Re: Namespaces Not Necessarily Unrepentant Evil

matt@veosystems.com
Fri, 28 Aug 1998 00:28:46 -0700 (PDT)


>
> > >Again, my apologies to those who I badgered inappropriately.
> >
> > Not required. -Tim
>
> Aren't we a cosy little family. I'm glad to take humility from Eliot
> whenever I can get it.

He's a shining example for us all to look up to ;-)

> XSL:
>
> Does the XSL transformation language help?
>
> I believe that given our current level of knowledge, the XSL
> transformation language goes too far the *other* way. Nobody currently
> knows how to verify that a document that conforms to a DTD A will conform
> to a DTD B after going through an XSL transformation without doing the
> transformation. This means that authors who use XSL transformations to get
> to industry standard DTDs must constantly do the transformation to check
> that they still conform. This is unacceptable for solving the problem I
> described. In this context, XSL is a gun aimed at the foot.
>
> If someone wants to sponsor 3 months of research, I will be happy to
> develop algorithms that can predict whether an input document will conform
> to an output DTD after an XSL transformation, without doing the
> transformation (as long as XSL doesn't get more complex in the meantime!).

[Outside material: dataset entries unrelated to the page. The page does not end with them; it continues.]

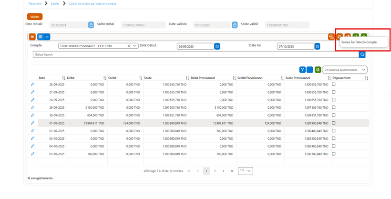Expand the 9 Colonnes sélectionnées dropdown

[x=345, y=70]
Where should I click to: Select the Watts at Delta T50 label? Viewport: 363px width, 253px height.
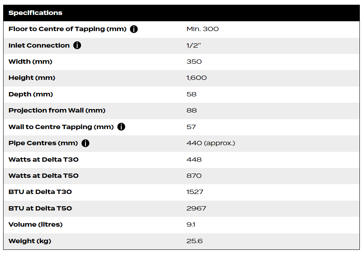43,176
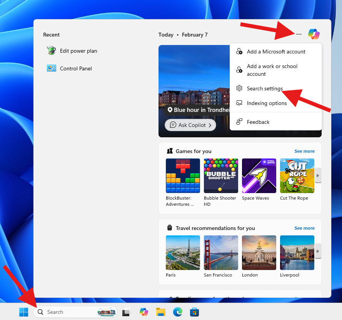Open Feedback from the options menu
This screenshot has width=342, height=320.
pyautogui.click(x=258, y=122)
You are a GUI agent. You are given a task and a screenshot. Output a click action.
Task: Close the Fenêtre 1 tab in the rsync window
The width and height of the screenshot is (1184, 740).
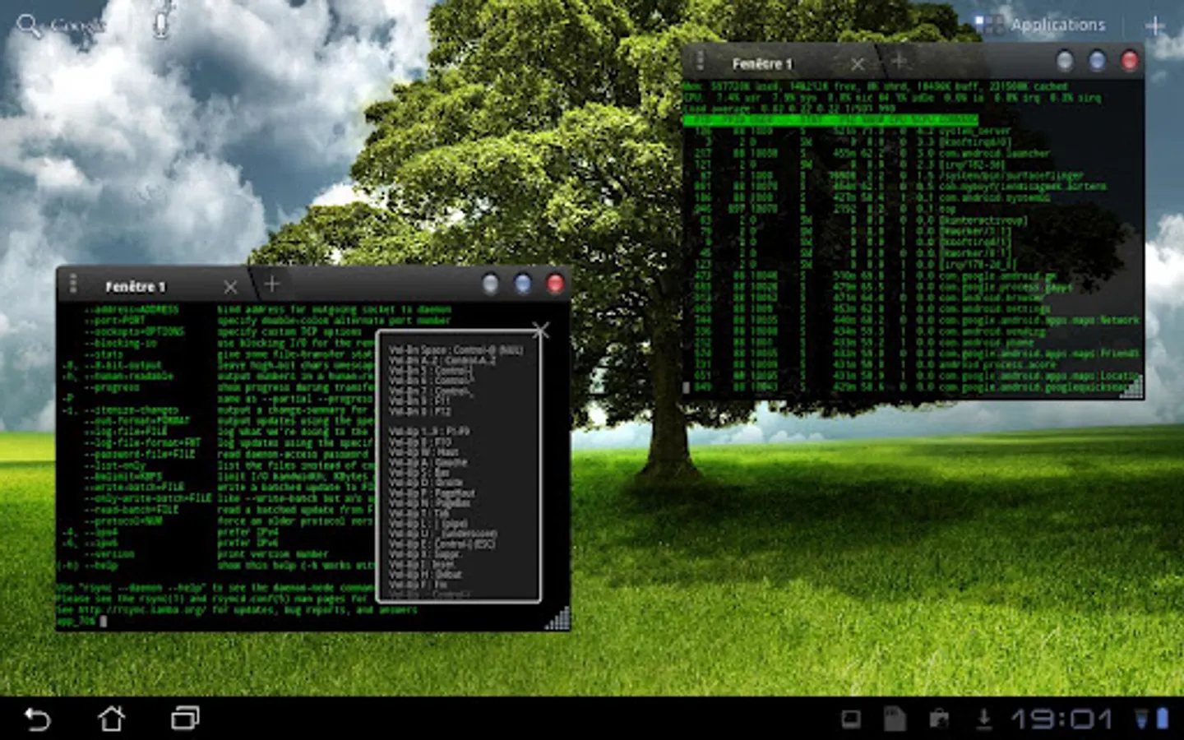[230, 287]
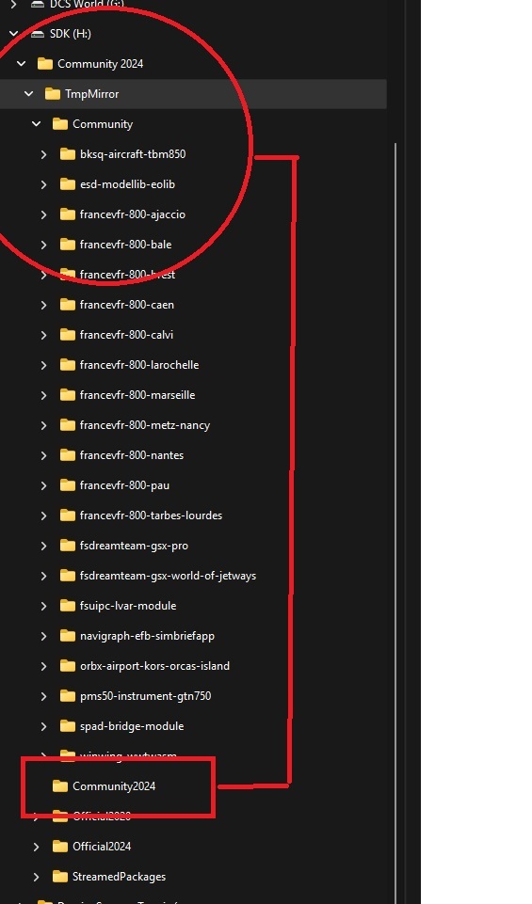Open the fsuipc-lvar-module folder
Viewport: 532px width, 904px height.
point(128,606)
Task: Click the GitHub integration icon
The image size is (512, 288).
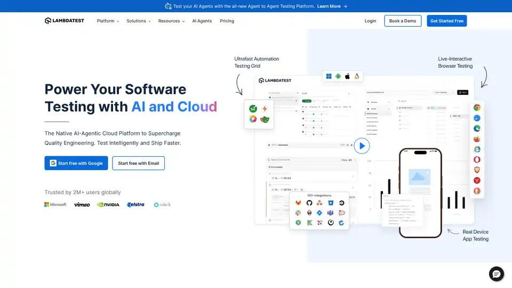Action: (309, 203)
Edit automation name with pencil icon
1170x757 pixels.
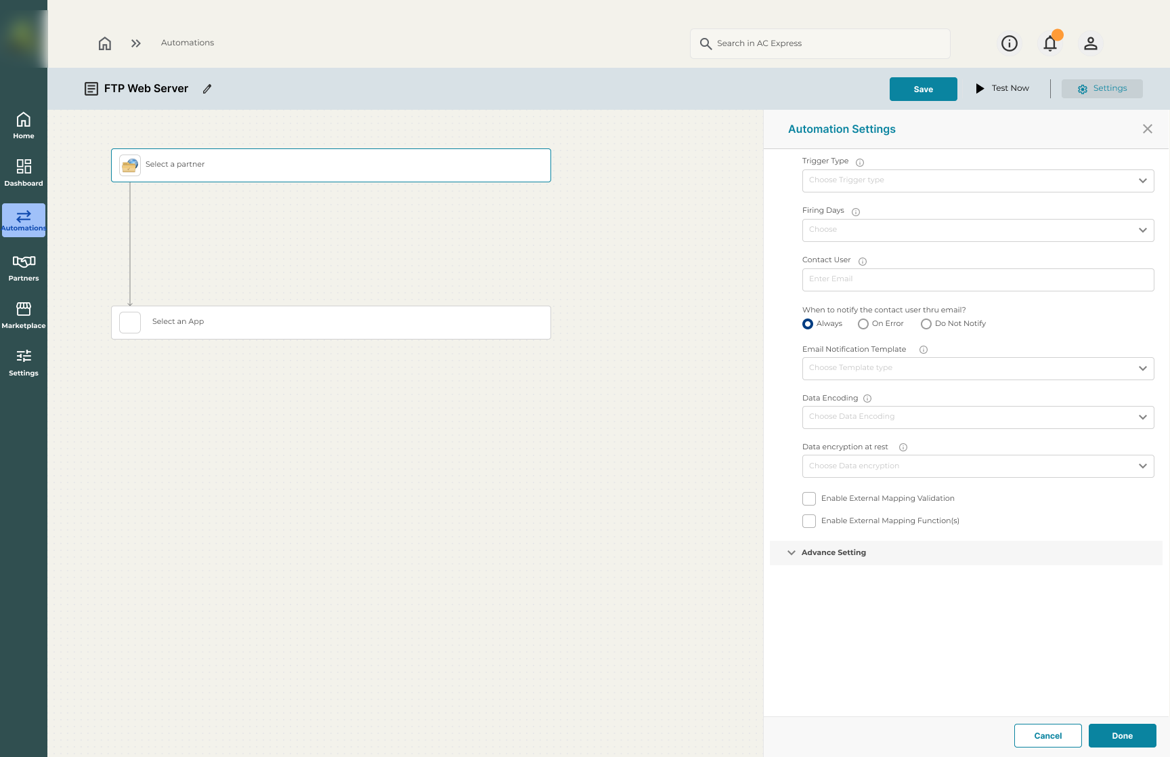pos(207,89)
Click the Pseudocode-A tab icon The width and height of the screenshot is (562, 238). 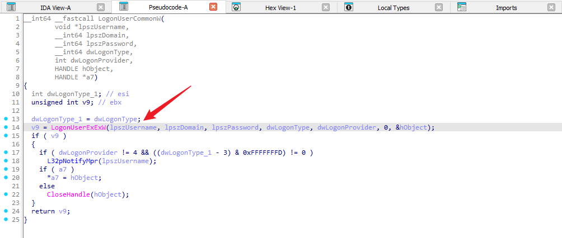124,7
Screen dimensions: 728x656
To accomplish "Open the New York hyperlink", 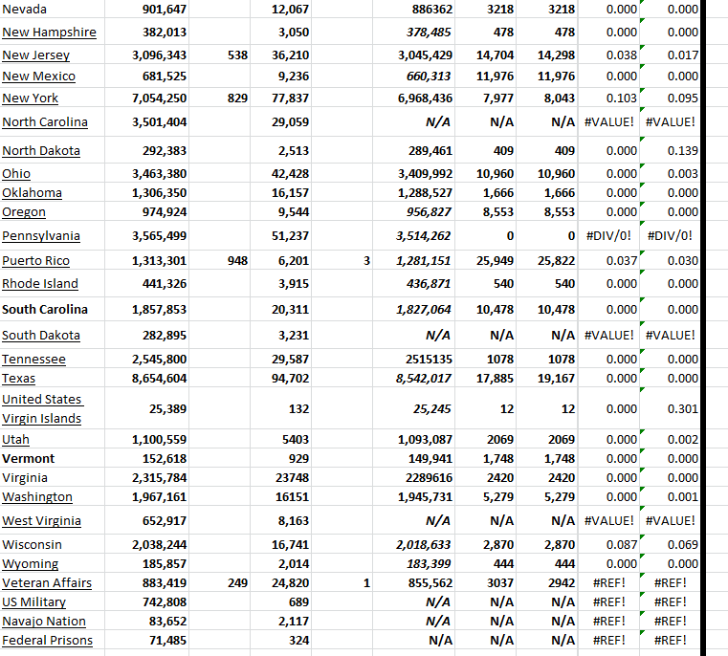I will point(31,98).
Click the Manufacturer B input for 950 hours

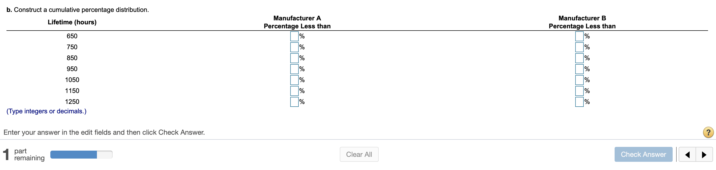point(579,69)
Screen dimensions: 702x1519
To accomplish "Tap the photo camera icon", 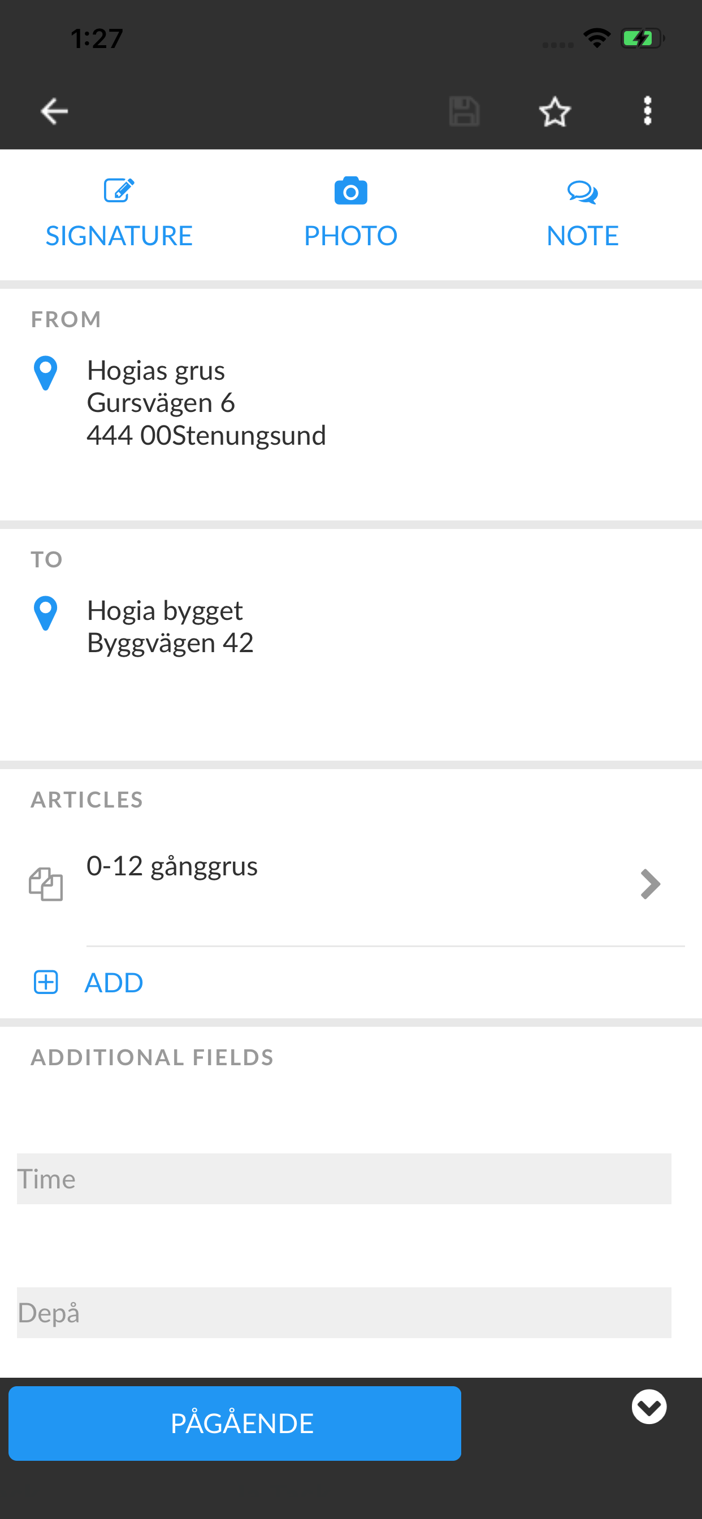I will click(x=350, y=190).
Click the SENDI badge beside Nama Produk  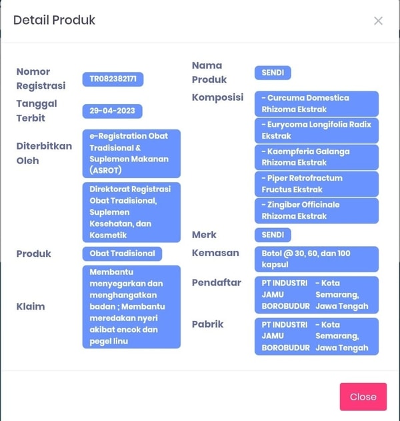273,73
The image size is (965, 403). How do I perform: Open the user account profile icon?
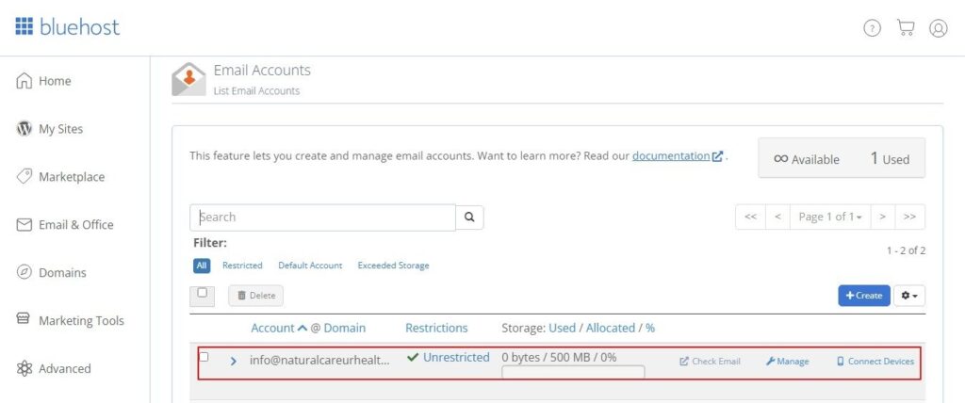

Paul, you know very well that this is generally an unsolveable
problem. I haven't had a chance to read the latest XSL spec, but
unless the programatic aspects have been considerably reduced, I think
you'll be disappointed at the end of the 3 months - no matter how
brilliant (and Paul is brilliant) you are. Of course, if they have
made those changes, then you might have success in 3 months, but then
XSL will fail for the general formatting problem.